The use of biotechnology or nanotechnology to create pre-conception disenhanced animals appears neither to harm nor to benefit the particular animals that result. At the very least, new arguments are needed to reject or to support pre-conception technological disenhancement on the basis of harm or benefit to the individuals concerned. However, it’s possible that some disenhancement technologies could reduce the total amount of animal suffering in the world (though there may be as yet unforeseen ways in which such technologies might also have the opposite effect). If an overall reduction in suffering turned out to result, on some theoretical approaches, such disenhancement would be either ethically desirable or required. But a commitment to this position might also entail a commitment to other actions—for instance, intervention in the wild to reduce animal suffering, or the increase in the production of animals up to the point where the creation of one more animal detracted from overall happiness (that is, an animal version of what Parfit [12] calls the “repugnant conclusion”) that also appear problematic.

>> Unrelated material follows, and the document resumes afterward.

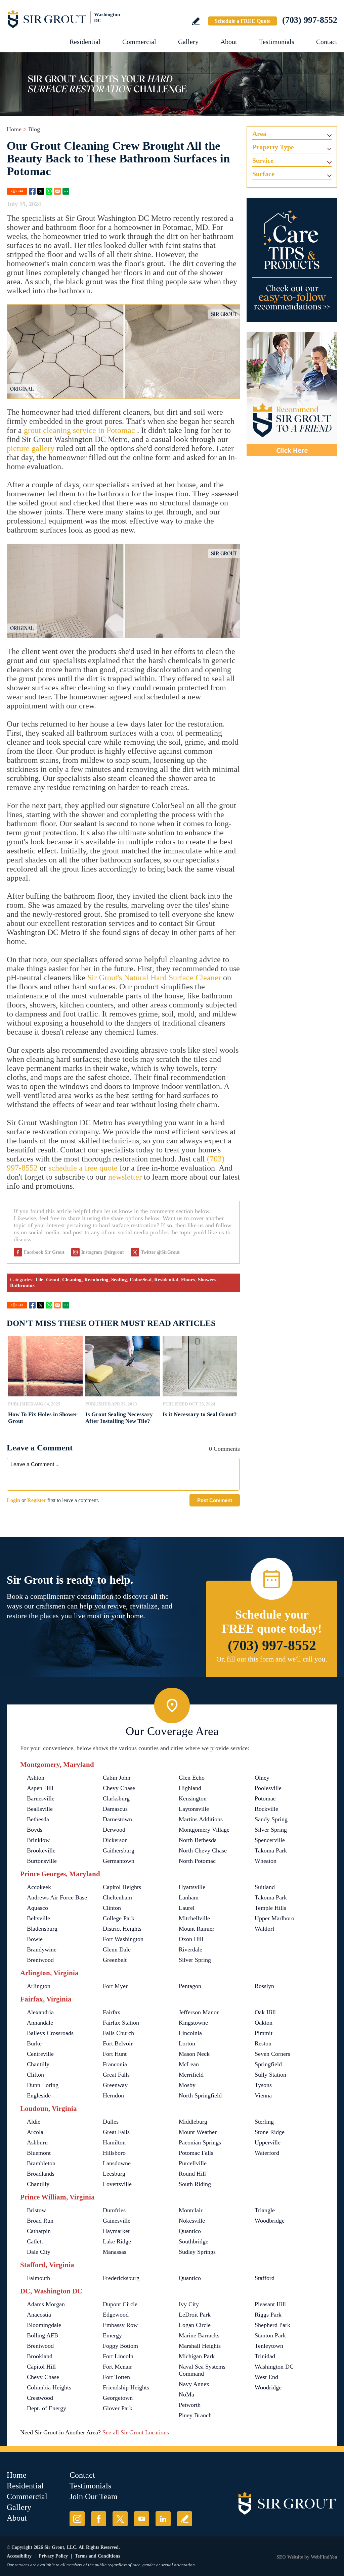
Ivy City (189, 2304)
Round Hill (192, 2173)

Thompson himself wonders—somewhat tentatively—whether we could say that the creation of blind chickens—and other disenhancement projects—might be a problem in human virtue, a “problem with the kind of moral character that people who would do such a thing might have”. But it’s hard to get a grip on why we should think this. Unless selective breeding is to be thought to be similarly vicious, we need a reason as to why technological disenhancement particularly instantiates such negative human qualities as arrogance or disrespect. And if no particular individual animal is harmed or benefited by animal disenhancement, and the research were to be carried out with an ethical commitment to reduce suffering in the world, it’s difficult to see why this should be regarded as proud or disrespectful anyway. Presumably disenhancement projects could be pursued with humility, respect and compassion.

None of my arguments here should be taken to mean that disenhancement is a desirable strategy for animal husbandry. As Thompson (314) notes, there may be “more straightforward ways to address livestock production disease” by improving animals’ environments, rather than by disenhancing them to allow for the continuance of industrial farming. However, since disenhancement for animal welfare reasons is likely to become an increasingly pressing issue, it merits substantial philosophical and ethical debate. And, as Thompson maintains, animal disenhancement for animal welfare reasons poses a philosophical conundrum. He’s surely right. Indeed—as I’ve argued here—the conundrum is even deeper than Thompson suggests.